We report the successful delivery of a healthy baby after intracytoplasmic sperm injection (ICSI) with frozen-thawed autologous sperm, cryostored for 26 years, the longest successful autologous sperm cryostorage reported. Sperm was cryostored for a 15-year-old boy at the time of his cancer diagnosis. Semen samples were frozen with cryoprotectant, using a graduated vapour-phase nitrogen protocol. Straws were stored in a large vapour-phase nitrogen tank until transfer for use. The couple underwent a single ICSI–in vitro fertilisation procedure using the frozen-thawed sperm with a transfer of five fertilised embryos, resulting in the live birth of a healthy baby boy. This reinforces the importance of offering sperm cryopreservation to men who have not completed their family prior to gonadotoxic treatment for cancer or other diseases. As practical, low-cost fertility insurance, it should be offered to any young man who can collect semen and it provides essentially unlimited duration of fertility preservation.

Learning points

  • Gonadotoxic chemo or radiotherapy treatment for cancer or other diseases usually causes temporary or permanent male infertility.
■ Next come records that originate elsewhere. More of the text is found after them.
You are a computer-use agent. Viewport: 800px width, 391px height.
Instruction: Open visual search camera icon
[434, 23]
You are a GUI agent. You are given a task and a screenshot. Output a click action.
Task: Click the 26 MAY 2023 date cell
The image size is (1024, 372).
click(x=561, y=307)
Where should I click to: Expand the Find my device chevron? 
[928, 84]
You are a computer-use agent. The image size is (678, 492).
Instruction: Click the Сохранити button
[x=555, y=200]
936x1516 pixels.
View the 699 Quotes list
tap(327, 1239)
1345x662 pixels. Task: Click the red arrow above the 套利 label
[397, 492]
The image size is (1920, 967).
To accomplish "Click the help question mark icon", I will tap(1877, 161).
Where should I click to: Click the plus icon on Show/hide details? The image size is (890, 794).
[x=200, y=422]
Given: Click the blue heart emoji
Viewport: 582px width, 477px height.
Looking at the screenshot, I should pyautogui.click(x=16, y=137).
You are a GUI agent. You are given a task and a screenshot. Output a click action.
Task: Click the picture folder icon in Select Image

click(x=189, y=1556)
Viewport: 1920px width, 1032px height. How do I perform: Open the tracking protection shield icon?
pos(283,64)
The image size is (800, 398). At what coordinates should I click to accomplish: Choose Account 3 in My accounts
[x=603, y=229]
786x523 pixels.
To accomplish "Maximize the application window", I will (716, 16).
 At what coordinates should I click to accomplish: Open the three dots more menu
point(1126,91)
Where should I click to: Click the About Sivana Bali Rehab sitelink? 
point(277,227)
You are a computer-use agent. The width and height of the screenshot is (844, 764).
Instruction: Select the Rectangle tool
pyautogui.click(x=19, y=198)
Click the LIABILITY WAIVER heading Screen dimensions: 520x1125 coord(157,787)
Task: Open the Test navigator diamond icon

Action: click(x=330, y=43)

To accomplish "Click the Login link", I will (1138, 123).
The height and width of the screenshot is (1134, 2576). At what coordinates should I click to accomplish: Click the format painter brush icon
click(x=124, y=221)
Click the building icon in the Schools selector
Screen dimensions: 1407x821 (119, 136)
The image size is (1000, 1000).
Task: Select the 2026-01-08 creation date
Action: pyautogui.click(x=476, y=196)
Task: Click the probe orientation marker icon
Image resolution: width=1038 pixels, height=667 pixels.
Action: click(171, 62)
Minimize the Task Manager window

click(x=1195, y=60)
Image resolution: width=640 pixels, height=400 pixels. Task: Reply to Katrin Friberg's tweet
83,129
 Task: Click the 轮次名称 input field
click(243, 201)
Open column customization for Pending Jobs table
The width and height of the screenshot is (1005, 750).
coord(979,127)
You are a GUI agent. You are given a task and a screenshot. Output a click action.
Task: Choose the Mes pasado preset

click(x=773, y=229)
  • Sperm cryostorage serves as a practical, low-cost insurance to facilitate future paternity.

  • All men who have not completed their families and are scheduled for gonadotoxic treatments should be offered sperm cryostorage.

  • There is no lower age limit for young men who can collect semen.

  • Sperm cryostorage offers essentially indefinite duration for the preservation of male fertility.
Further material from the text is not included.